--- Supplied information ---
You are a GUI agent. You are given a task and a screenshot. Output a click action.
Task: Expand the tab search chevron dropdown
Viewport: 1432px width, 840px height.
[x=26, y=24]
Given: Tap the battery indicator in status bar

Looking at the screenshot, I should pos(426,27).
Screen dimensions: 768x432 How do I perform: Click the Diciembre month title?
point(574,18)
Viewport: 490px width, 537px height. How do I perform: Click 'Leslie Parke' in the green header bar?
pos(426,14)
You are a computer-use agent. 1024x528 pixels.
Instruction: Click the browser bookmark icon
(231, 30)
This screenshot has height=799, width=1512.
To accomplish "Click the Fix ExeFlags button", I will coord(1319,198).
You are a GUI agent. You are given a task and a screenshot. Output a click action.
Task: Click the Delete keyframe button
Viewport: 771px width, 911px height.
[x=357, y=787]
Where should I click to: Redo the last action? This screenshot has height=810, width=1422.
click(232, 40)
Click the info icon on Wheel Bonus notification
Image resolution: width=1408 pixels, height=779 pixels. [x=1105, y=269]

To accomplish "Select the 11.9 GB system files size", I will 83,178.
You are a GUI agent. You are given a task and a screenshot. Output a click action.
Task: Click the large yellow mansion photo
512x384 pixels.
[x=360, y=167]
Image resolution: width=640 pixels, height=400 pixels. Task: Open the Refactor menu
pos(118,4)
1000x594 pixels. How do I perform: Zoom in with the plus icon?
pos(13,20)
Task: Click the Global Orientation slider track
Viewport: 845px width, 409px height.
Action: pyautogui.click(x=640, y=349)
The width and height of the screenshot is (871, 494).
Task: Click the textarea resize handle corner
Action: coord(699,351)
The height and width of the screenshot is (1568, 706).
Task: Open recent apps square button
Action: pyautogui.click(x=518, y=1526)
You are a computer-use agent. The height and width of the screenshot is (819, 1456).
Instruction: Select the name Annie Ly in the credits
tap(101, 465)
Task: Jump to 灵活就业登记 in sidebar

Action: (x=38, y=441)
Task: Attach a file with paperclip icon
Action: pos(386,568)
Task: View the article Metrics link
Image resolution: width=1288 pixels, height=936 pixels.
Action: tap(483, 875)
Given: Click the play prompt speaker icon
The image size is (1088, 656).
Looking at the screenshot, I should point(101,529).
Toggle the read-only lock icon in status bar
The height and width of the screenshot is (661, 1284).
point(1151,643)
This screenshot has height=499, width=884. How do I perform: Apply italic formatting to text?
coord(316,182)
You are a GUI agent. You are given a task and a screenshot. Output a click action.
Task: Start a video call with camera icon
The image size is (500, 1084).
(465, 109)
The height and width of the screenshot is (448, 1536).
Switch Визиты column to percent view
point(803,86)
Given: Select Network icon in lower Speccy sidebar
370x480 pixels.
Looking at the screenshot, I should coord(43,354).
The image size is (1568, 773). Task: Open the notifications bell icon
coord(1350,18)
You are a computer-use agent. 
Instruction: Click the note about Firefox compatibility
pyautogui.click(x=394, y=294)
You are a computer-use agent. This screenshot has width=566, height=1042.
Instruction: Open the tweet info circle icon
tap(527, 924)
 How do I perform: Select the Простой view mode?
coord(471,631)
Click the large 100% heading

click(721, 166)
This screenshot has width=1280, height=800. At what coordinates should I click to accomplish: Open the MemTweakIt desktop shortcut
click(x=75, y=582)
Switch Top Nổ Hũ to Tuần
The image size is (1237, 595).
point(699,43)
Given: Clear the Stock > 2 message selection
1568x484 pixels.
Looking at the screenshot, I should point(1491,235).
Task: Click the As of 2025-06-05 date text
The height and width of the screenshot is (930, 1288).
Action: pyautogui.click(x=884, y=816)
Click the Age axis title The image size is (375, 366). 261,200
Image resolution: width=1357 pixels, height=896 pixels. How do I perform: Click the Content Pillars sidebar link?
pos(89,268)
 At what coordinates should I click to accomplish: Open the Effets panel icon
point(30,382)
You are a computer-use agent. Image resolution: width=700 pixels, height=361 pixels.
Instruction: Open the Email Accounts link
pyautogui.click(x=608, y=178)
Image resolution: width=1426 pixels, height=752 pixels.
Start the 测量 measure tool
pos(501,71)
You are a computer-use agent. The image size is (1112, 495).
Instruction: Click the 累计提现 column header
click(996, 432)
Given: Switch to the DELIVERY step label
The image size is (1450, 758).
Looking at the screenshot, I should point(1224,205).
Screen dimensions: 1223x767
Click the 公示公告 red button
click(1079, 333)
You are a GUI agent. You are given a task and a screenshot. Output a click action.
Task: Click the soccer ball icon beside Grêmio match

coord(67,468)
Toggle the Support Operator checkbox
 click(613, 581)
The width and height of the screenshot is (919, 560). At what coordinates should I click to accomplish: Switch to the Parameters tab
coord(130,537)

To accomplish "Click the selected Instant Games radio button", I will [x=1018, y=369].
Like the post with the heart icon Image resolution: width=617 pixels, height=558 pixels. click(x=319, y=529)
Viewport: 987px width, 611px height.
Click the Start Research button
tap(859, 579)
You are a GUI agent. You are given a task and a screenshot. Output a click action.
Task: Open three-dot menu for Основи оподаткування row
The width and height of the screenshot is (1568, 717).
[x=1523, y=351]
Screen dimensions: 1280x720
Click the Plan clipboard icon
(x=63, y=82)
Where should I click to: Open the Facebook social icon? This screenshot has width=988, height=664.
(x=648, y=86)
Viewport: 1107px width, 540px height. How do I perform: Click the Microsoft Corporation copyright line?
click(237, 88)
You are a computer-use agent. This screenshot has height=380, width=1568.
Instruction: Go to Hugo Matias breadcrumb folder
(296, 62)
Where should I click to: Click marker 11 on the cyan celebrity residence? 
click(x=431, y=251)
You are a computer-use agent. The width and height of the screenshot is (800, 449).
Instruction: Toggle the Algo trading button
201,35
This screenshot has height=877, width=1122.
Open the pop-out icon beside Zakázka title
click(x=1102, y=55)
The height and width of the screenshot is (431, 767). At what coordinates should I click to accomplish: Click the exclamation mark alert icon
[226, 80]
---
Work item:
Output only the lines from the top of the entries through the one holding "Task: Click the Global", copied exactly.

Task answer:
You are a GUI agent. You are given a task and a screenshot. Output a click action.
Task: Expand the tab search chevron dropdown
Viewport: 1432px width, 840px height.
[x=26, y=24]
Given: Tap the battery indicator in status bar

Looking at the screenshot, I should pos(426,27).
Screen dimensions: 768x432 How do I perform: Click the Diciembre month title?
point(574,18)
Viewport: 490px width, 537px height. How do I perform: Click 'Leslie Parke' in the green header bar?
pos(426,14)
You are a computer-use agent. 1024x528 pixels.
Instruction: Click the browser bookmark icon
(231, 30)
This screenshot has height=799, width=1512.
To accomplish "Click the Fix ExeFlags button", I will coord(1319,198).
You are a GUI agent. You are given a task and a screenshot. Output a click action.
Task: Click the Delete keyframe button
Viewport: 771px width, 911px height.
[x=357, y=787]
Where should I click to: Redo the last action? This screenshot has height=810, width=1422.
click(232, 40)
Click the info icon on Wheel Bonus notification
Image resolution: width=1408 pixels, height=779 pixels. [x=1105, y=269]

To accomplish "Select the 11.9 GB system files size", I will 83,178.
You are a GUI agent. You are given a task and a screenshot. Output a click action.
Task: Click the large yellow mansion photo
512x384 pixels.
[x=360, y=167]
Image resolution: width=640 pixels, height=400 pixels. Task: Open the Refactor menu
pos(118,4)
1000x594 pixels. How do I perform: Zoom in with the plus icon?
pos(13,20)
Task: Click the Global Orientation slider track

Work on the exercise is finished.